**Material for the task**
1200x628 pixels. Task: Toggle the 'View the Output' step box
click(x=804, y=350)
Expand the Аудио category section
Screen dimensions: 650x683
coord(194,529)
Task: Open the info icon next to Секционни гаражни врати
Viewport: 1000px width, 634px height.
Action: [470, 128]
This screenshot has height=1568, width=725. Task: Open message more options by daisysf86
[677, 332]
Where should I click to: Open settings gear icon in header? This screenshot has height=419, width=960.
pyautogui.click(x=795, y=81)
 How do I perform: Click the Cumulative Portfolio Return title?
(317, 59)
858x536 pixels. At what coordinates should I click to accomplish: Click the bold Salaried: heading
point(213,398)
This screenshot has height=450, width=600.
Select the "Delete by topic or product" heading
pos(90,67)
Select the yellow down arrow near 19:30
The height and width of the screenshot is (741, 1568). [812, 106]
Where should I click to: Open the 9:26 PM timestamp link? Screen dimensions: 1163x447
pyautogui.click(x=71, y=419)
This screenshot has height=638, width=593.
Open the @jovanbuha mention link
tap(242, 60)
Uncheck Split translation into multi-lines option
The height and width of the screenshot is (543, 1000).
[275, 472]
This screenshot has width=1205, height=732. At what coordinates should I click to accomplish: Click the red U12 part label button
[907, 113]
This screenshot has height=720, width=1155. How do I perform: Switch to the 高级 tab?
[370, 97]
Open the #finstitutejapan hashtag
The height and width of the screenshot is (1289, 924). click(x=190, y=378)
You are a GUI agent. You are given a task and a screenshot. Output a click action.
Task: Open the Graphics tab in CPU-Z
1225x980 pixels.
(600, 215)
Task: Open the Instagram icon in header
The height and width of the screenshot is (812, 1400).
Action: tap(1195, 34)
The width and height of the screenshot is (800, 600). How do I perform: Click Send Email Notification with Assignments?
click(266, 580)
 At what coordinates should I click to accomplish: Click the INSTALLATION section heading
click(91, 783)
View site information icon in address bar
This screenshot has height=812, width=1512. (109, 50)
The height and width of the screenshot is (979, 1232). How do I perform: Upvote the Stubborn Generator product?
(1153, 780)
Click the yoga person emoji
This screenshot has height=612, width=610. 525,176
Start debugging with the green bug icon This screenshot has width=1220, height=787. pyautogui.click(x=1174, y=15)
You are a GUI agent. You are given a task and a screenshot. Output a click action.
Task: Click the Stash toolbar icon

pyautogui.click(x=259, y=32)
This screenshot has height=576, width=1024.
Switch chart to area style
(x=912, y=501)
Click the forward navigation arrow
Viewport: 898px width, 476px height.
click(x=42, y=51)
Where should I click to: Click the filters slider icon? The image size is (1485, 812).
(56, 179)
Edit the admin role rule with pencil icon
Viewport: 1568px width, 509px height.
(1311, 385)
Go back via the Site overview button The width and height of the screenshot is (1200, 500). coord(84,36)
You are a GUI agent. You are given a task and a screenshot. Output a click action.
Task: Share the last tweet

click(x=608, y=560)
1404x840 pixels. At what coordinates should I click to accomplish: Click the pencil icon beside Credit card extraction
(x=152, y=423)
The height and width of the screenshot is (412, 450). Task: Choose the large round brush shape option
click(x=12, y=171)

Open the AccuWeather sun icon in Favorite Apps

**What needs to be done**
Copy out the material above in full so that every line matches the original.

**Expected output**
1200x628 pixels. Task: Toggle the 'View the Output' step box
click(x=804, y=350)
Expand the Аудио category section
Screen dimensions: 650x683
coord(194,529)
Task: Open the info icon next to Секционни гаражни врати
Viewport: 1000px width, 634px height.
Action: [470, 128]
This screenshot has height=1568, width=725. Task: Open message more options by daisysf86
[677, 332]
Where should I click to: Open settings gear icon in header? This screenshot has height=419, width=960.
pyautogui.click(x=795, y=81)
 How do I perform: Click the Cumulative Portfolio Return title?
(317, 59)
858x536 pixels. At what coordinates should I click to accomplish: Click the bold Salaried: heading
point(213,398)
This screenshot has height=450, width=600.
Select the "Delete by topic or product" heading
pos(90,67)
Select the yellow down arrow near 19:30
The height and width of the screenshot is (741, 1568). [812, 106]
Where should I click to: Open the 9:26 PM timestamp link? Screen dimensions: 1163x447
pyautogui.click(x=71, y=419)
This screenshot has height=638, width=593.
Open the @jovanbuha mention link
tap(242, 60)
Uncheck Split translation into multi-lines option
The height and width of the screenshot is (543, 1000).
[275, 472]
This screenshot has width=1205, height=732. At what coordinates should I click to accomplish: Click the red U12 part label button
[907, 113]
This screenshot has height=720, width=1155. How do I perform: Switch to the 高级 tab?
[370, 97]
Open the #finstitutejapan hashtag
The height and width of the screenshot is (1289, 924). click(x=190, y=378)
You are a GUI agent. You are given a task and a screenshot. Output a click action.
Task: Open the Graphics tab in CPU-Z
1225x980 pixels.
(600, 215)
Task: Open the Instagram icon in header
The height and width of the screenshot is (812, 1400).
Action: tap(1195, 34)
The width and height of the screenshot is (800, 600). How do I perform: Click Send Email Notification with Assignments?
click(266, 580)
 At what coordinates should I click to accomplish: Click the INSTALLATION section heading
click(91, 783)
View site information icon in address bar
This screenshot has height=812, width=1512. (109, 50)
The height and width of the screenshot is (979, 1232). How do I perform: Upvote the Stubborn Generator product?
(1153, 780)
Click the yoga person emoji
This screenshot has height=612, width=610. 525,176
Start debugging with the green bug icon This screenshot has width=1220, height=787. pyautogui.click(x=1174, y=15)
You are a GUI agent. You are given a task and a screenshot. Output a click action.
Task: Click the Stash toolbar icon

pyautogui.click(x=259, y=32)
This screenshot has height=576, width=1024.
Switch chart to area style
(x=912, y=501)
Click the forward navigation arrow
Viewport: 898px width, 476px height.
click(x=42, y=51)
Where should I click to: Click the filters slider icon? The image size is (1485, 812).
(56, 179)
Edit the admin role rule with pencil icon
Viewport: 1568px width, 509px height.
(1311, 385)
Go back via the Site overview button The width and height of the screenshot is (1200, 500). coord(84,36)
You are a GUI agent. You are given a task and a screenshot. Output a click action.
Task: Share the last tweet

click(x=608, y=560)
1404x840 pixels. At what coordinates should I click to accomplish: Click the pencil icon beside Credit card extraction
(x=152, y=423)
The height and width of the screenshot is (412, 450). Task: Choose the large round brush shape option
click(x=12, y=171)

Open the AccuWeather sun icon in Favorite Apps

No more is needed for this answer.